▸ **WHAT THE TASK REQUIRES**
Please reproduce the records word for word, everything from the start down to the line containing "Click the 音频转换".
>> Start DATASET
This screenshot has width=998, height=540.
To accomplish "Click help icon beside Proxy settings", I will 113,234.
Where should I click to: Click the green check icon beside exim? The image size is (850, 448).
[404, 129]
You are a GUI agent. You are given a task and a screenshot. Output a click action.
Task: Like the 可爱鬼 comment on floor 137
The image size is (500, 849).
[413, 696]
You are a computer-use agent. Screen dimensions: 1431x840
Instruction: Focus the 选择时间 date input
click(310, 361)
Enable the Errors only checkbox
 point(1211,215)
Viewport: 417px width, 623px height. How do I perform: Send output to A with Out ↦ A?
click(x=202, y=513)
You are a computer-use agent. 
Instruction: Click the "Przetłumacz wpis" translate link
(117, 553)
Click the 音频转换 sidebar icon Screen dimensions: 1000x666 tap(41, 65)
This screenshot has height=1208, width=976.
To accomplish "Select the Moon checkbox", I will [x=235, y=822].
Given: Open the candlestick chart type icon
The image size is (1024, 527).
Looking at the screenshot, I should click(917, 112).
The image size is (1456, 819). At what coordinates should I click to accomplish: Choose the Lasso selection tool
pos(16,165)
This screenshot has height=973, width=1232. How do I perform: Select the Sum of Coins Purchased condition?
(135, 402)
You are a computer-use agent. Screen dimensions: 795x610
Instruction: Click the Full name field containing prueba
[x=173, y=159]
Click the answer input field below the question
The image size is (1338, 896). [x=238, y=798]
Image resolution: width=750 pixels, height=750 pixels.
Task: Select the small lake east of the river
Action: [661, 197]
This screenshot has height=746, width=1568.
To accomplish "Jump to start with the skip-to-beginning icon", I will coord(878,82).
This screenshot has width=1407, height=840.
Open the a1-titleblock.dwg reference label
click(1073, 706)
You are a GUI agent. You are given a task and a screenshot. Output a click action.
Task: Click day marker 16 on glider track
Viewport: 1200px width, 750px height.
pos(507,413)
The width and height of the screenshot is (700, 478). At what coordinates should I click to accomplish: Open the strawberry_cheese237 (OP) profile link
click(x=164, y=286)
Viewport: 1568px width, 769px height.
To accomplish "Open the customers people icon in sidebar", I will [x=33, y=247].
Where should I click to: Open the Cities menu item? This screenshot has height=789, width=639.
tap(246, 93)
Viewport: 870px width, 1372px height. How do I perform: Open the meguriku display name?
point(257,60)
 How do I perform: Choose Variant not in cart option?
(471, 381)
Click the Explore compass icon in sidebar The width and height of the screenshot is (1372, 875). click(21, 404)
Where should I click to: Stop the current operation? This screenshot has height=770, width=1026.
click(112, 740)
>> End DATASET
▸ **WORKED ANSWER**
This screenshot has width=998, height=540.
To accomplish "Click help icon beside Proxy settings", I will 113,234.
Where should I click to: Click the green check icon beside exim? The image size is (850, 448).
[404, 129]
You are a GUI agent. You are given a task and a screenshot. Output a click action.
Task: Like the 可爱鬼 comment on floor 137
The image size is (500, 849).
[413, 696]
You are a computer-use agent. Screen dimensions: 1431x840
Instruction: Focus the 选择时间 date input
click(310, 361)
Enable the Errors only checkbox
 point(1211,215)
Viewport: 417px width, 623px height. How do I perform: Send output to A with Out ↦ A?
click(x=202, y=513)
You are a computer-use agent. 
Instruction: Click the "Przetłumacz wpis" translate link
(117, 553)
Click the 音频转换 sidebar icon Screen dimensions: 1000x666 tap(41, 65)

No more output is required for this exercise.